Charles Williams moved from London to Oxford in 1939 and was immediately invited by Lewis to join the "Inklings." There is no doubt that Williams gained tremendously from being in the company of intellectual equals who not only cared deeply about religion and the writing process, but who were also objectively honest in their criticism of one another's work.
To illustrate Williams's talent and his tenacity in struggling with complex theological materials this article isolates one particular quest of his which may be described as a paradox conceptualized for drama.
The statement "This also is Thou; neither is this Thou"1 brings together Charles Williams's understanding of the Way of Affirmation of Images and the Way of Negation of Images-terms which are derived from Dionysius the Areopagite. Each Way has a long and honored religious history. The former Way accents an approach of involvement in life, whereby the works of the universe are seen as the handiwork of God for the benefit of humankind. The latter Way contends that the material nature of the universe is an obstacle to the attainment of unity with the Godhead.

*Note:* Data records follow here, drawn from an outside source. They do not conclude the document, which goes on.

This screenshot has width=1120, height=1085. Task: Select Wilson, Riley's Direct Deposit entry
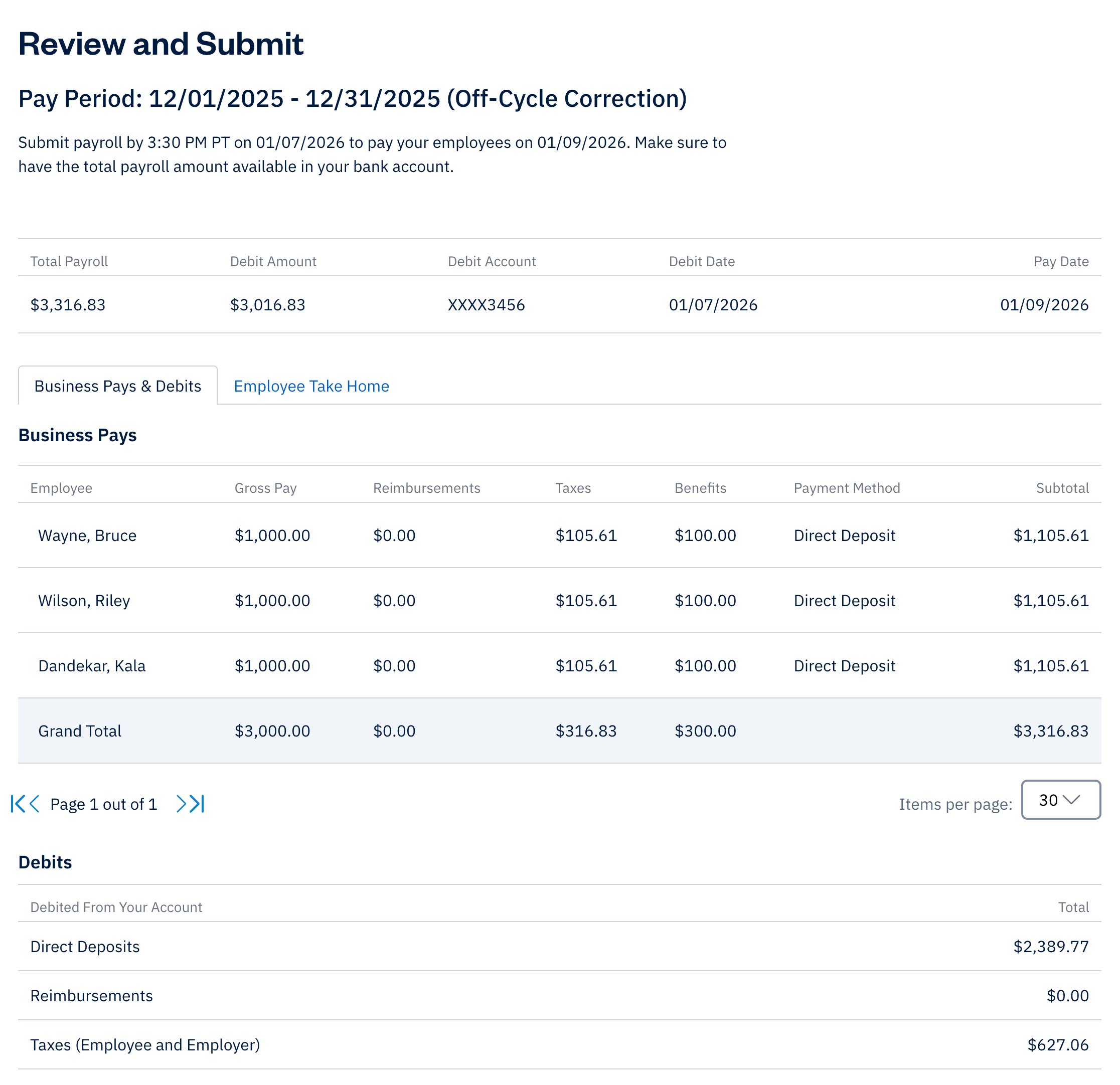coord(844,601)
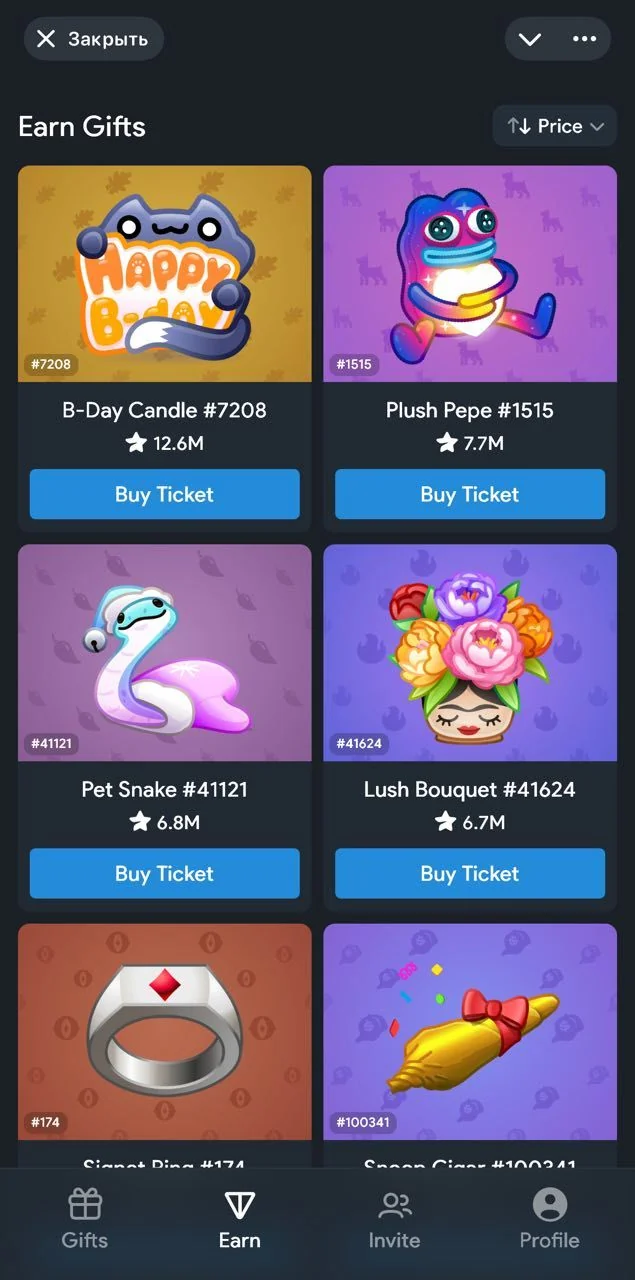Buy Ticket for Lush Bouquet #41624

pos(470,873)
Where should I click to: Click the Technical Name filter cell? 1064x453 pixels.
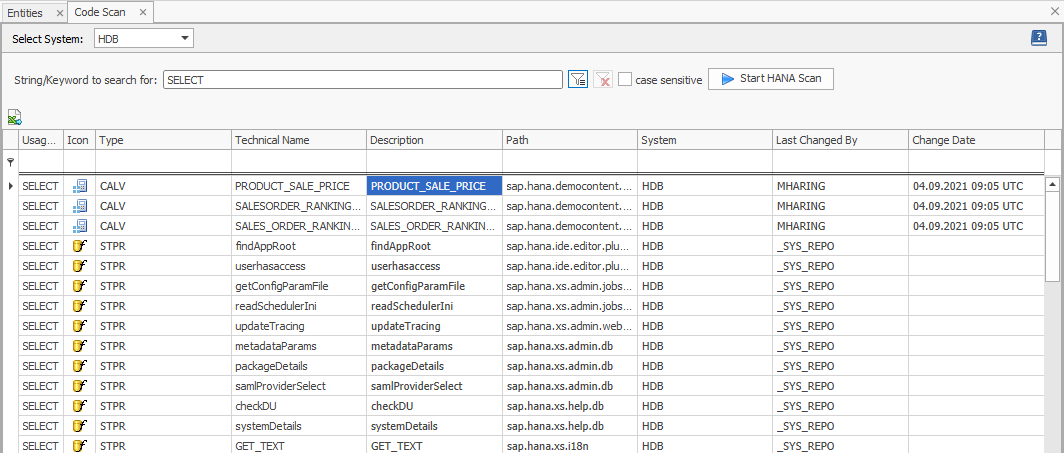pyautogui.click(x=298, y=162)
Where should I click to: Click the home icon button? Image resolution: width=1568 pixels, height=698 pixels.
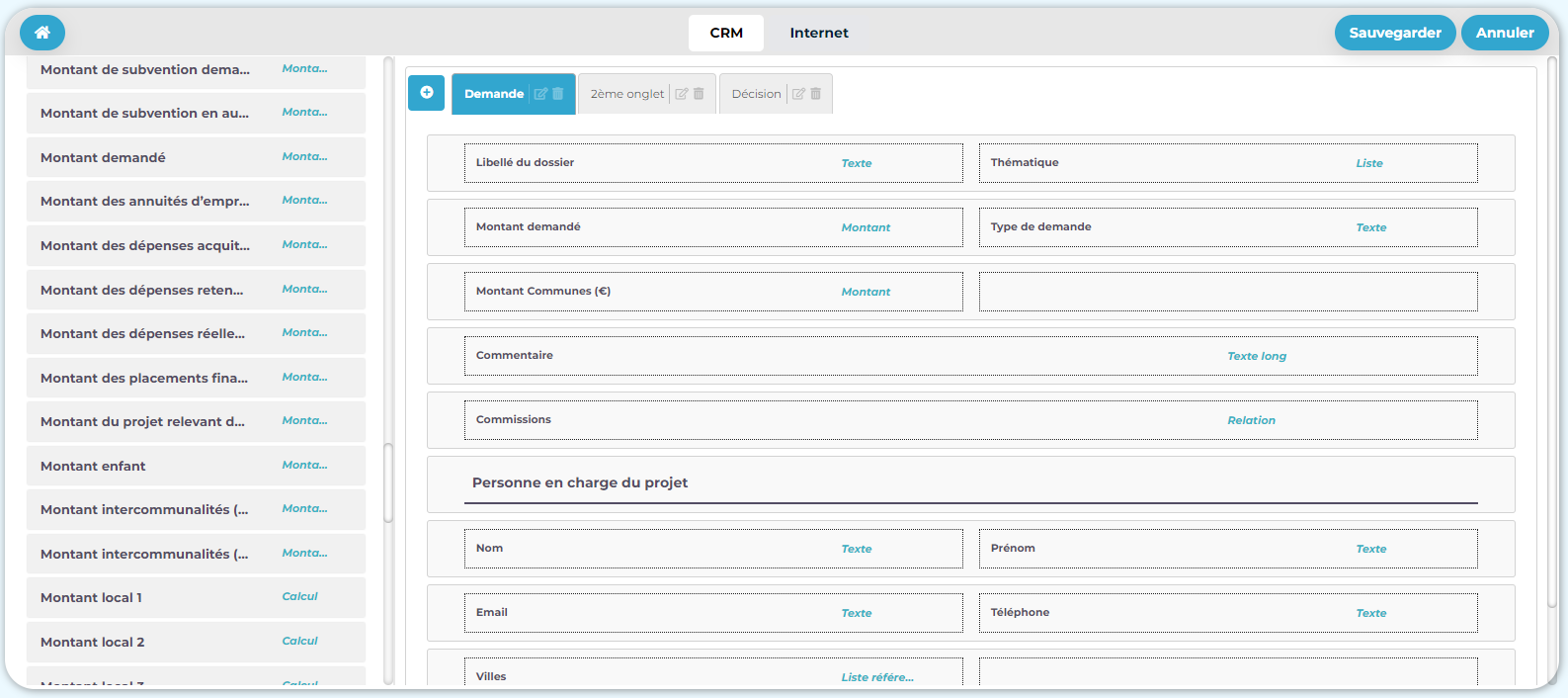coord(42,33)
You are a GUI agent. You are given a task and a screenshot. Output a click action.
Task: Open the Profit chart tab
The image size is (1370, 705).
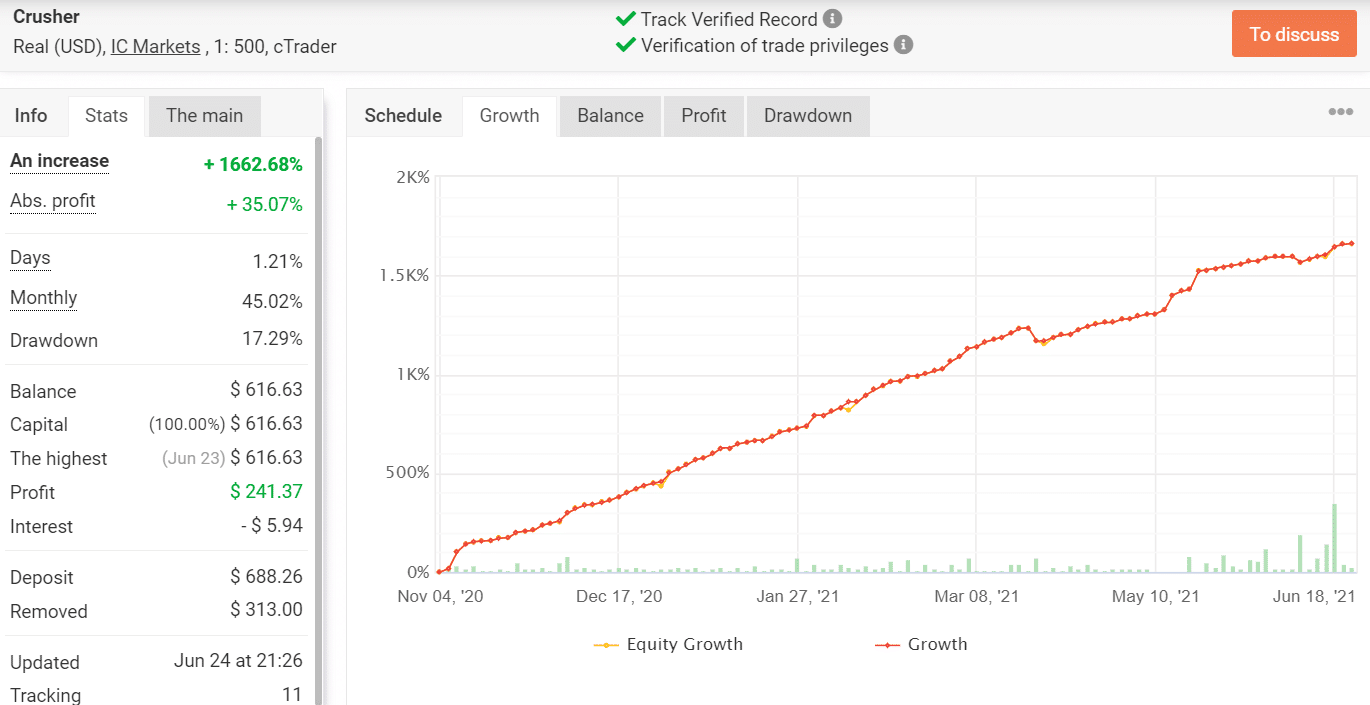pyautogui.click(x=703, y=116)
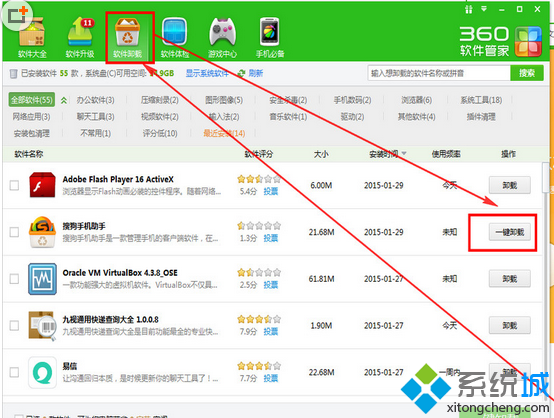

Certainly a danger exists in following either Way exclusively. To pursue only the Way of Affirmation can lead to a blasphemous idolatry, whereas pursuit only of the Way of Negation can lead to a renunciation of God's creation. Nevertheless, there is a tendency on the part of the individual to stress one Way over the other. Charles Williams chose the Way of Affirmation.
That Charles Williams chose to affirm images rather than reject them made eminent sense for, as he noted:
The one Way was to affirm all things orderly until the universe throbbed with vitality; the other to reject all things until there was nothing anywhere but He. The Way of Affirmation was to develop great art and romantic love and marriage and philosophy and social justice; the Way of Rejection was to break out continually in the profound mystical documents of the soul, the records of the great psychological masters of Christendom (Charles Williams, The Figure of Beatrice, London: Faber and Faber, 1948, p. 13).